As someone who wants to see social housing being delivered and who has voted for planning permissions for local authorities that unfortunately will be funded by public private partnerships, if the Government does not listen to the advice from this side of the House, it simply makes no sense. That is not an ideological argument, it is based on evidence provided by a range of eminent bodies.

I mentioned that the first tranche of public private partnership is experiencing some difficulties. I have heard that private sector investors do not think there is a sufficient level of profit, notwithstanding the additional cost to taxpayers, so what has the Department of Housing, Planning and Local Government done? It has gone back to the drawing board and asked investors, in particular real estate investment trusts and other so-called tax efficient vehicles, such as Irish collective asset management vehicles, ICAVs, to go away and design a new scheme. It came back with a wonderful entity called the enhanced leasing scheme. Not only will it have the disadvantage of the public private partnership, additional premiums and risks, but there will be a greater level of payment to the consortium over the 25 years. Unlike PPPs, which are bad enough, at the end of that 25 years, the State will not even own the asset. It will pay over the odds for social housing for 25 years and at the end of that period, the so-called tax efficient vehicles, the REITs or the ICAVs can sell it on and, because of the way they are structured regarding tax, they will pay no capital gains tax and will not even have to pay dividend withholding tax to many of their investors.

In some ways, the debate around public private partnerships and social housing has moved on to this much worse funding mechanism, the enhanced leasing scheme. However, the most sensible way to do this, the way it was done in the 1950s and the 1970s when the State built more houses than at any time in its history, is to fund local authorities directly, either through Exchequer revenue or through low interest borrowing by the State or the Housing Finance Agency, to build the units directly. It is crucial to ensure there is sufficient revenue, some of which can come from affordable rental or cost rental to the social housing stock alongside traditional differential rent, to ensure that there is proper maintenance.

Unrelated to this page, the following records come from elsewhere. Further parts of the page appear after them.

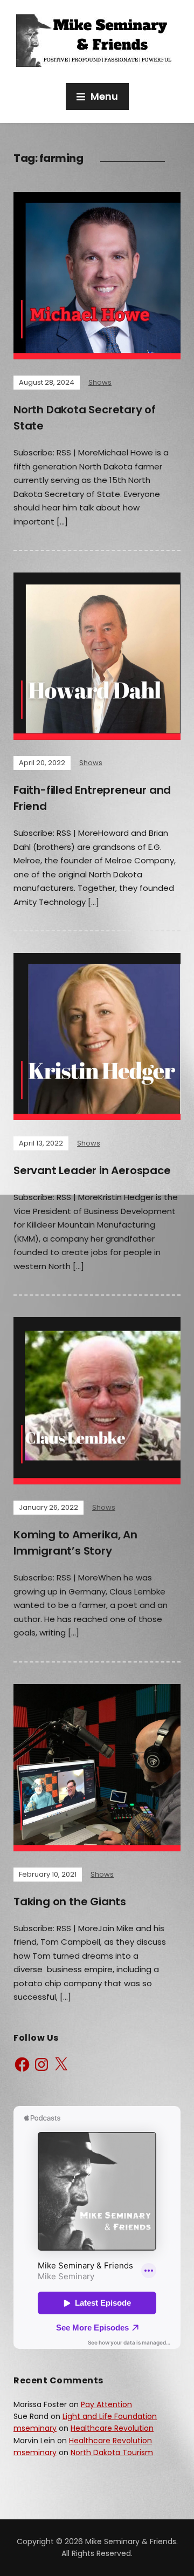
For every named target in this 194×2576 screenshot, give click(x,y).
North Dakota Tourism (112, 2452)
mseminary (35, 2428)
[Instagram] (41, 2064)
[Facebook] (22, 2064)
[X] (61, 2064)
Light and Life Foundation (110, 2416)
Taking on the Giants (69, 1901)
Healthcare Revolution (112, 2428)
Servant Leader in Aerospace (92, 1170)
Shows (100, 382)
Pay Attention (106, 2404)
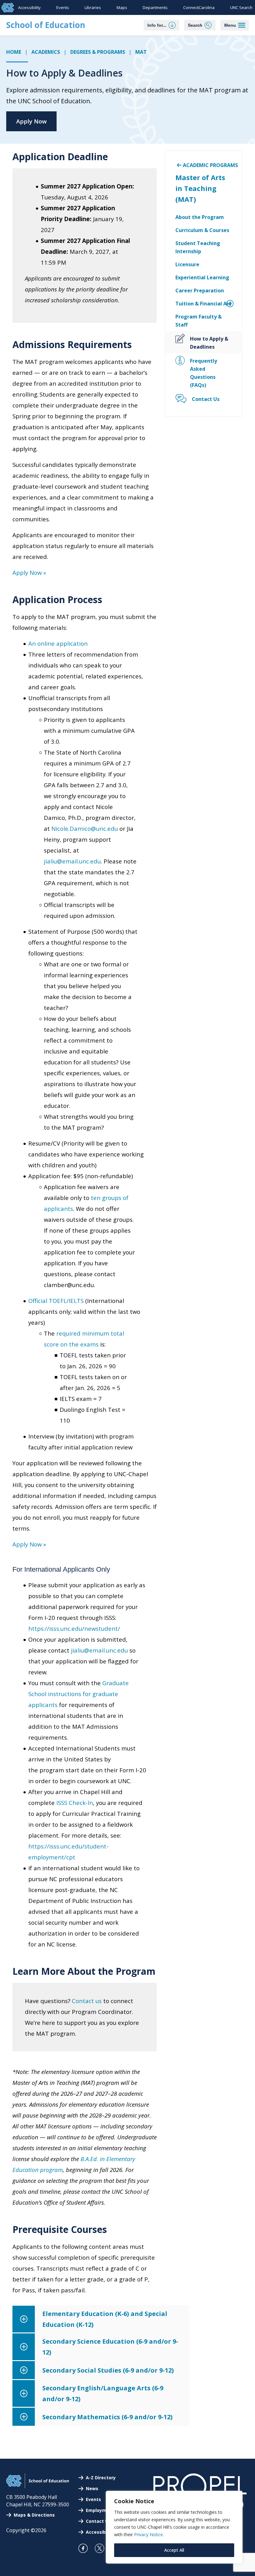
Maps (122, 7)
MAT (141, 52)
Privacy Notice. (149, 2534)
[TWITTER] (102, 2548)
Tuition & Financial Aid (203, 303)
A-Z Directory (101, 2478)
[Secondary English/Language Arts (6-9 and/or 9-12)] (100, 2393)
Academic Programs (210, 165)
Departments (155, 7)
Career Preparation (199, 290)
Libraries (93, 7)
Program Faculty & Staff (198, 320)
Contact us (87, 2001)
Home (13, 52)
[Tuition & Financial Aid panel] (222, 303)
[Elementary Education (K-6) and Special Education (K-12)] (100, 2319)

We are at a time when mainstream and now even right-wing economists are telling us that public private partnerships do not work. Colm McCarthy, who many on this side of the House would have long regarded as a bogeyman of right-wing economics, has argued publicly that they do not represent value for taxpayers money, that the State does not get to control the asset to the same extent as if there was direct State, central or local government involvement. They produce poor quality housing stock with poor systems of management in a way that is bad for tenants, communities and taxpayers. I do not hold much hope that he will do so. However, I urge the Minister of State not to listen to myself, Deputies Boyd Barrett and O'Reilly or others who spoke, but to read the European Court of Auditors report from April 2018. Read the reports from the House of Commons or the Comptroller and Auditor General, particularly with respect to housing, which is the area I know more than others, and try to understand that this is a bad way to fund 30% of housing output from now until 2021. Abandon those plans and start to allow local authorities and approved housing bodies access to the funding they need because otherwise we will return in five, six or 12 months when projects have collapsed, as they are doing in the school sector, or in ten or 15 years when we are dealing with poorly run social housing estates, managed by the private construction sector, or worse again in 25 years when the State has paid above the odds for these units and they have been sold on into the private sector and tenants have to be rehoused in real public housing, as we have warned.